* [Requirement] Copy out every line of the records below word for word, leaving out the pictures.

* [Source material]
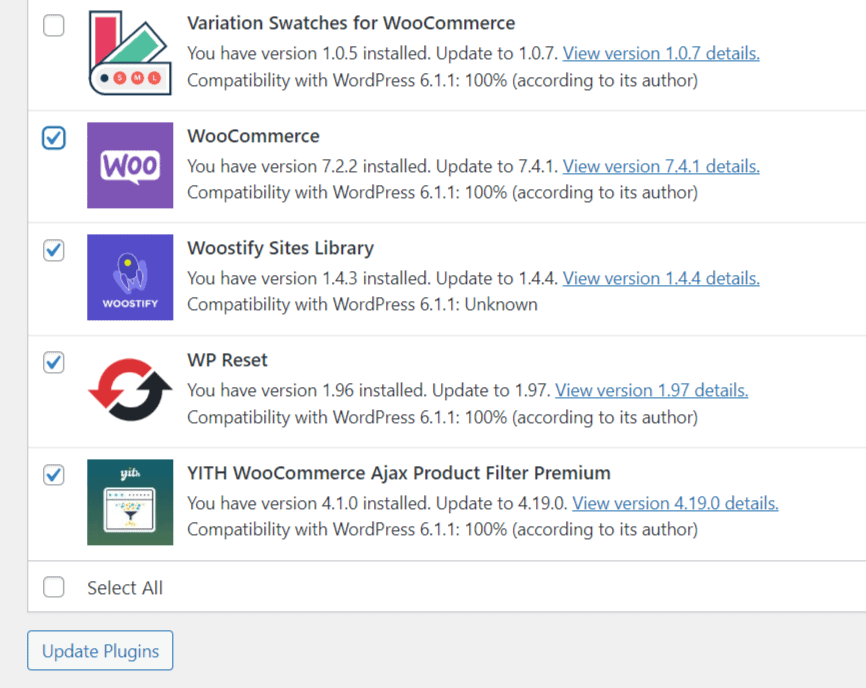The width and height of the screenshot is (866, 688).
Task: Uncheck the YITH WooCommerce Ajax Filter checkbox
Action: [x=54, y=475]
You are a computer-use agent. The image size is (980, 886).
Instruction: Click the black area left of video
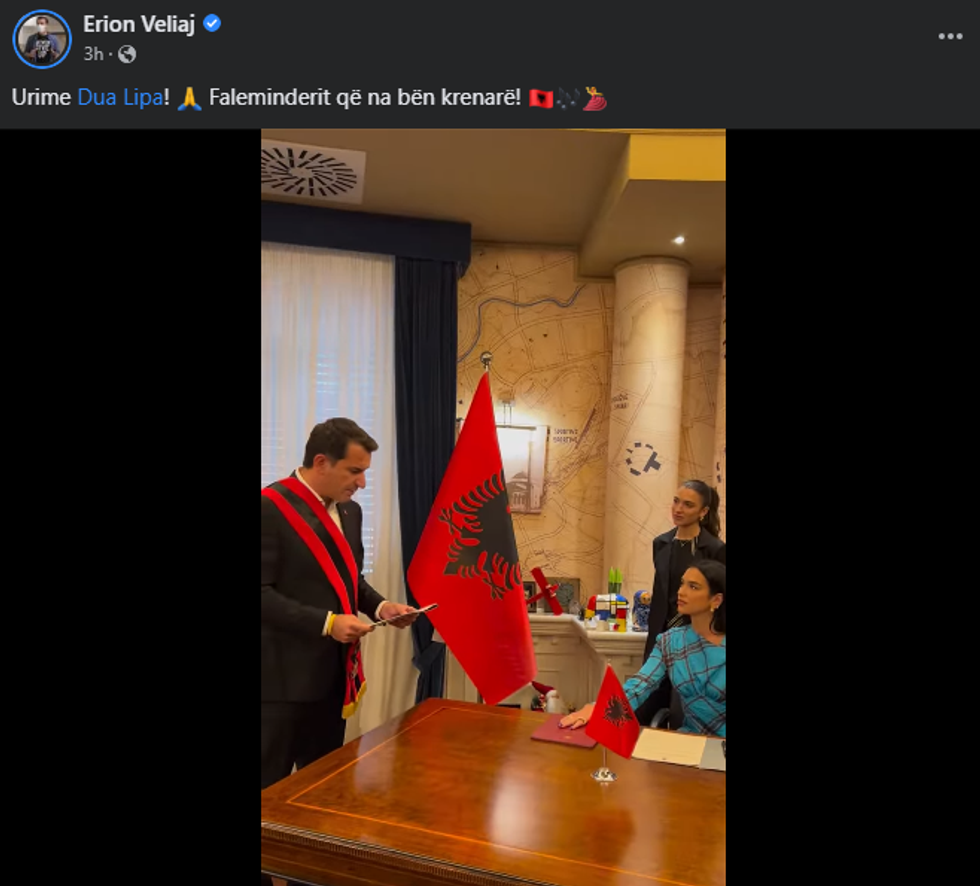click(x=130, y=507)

* [The response]
The width and height of the screenshot is (866, 688).
Task: Uncheck the YITH WooCommerce Ajax Filter checkbox
Action: [x=54, y=475]
You are a computer-use agent. The image size is (980, 886).
Instruction: Click the black area left of video
click(x=130, y=507)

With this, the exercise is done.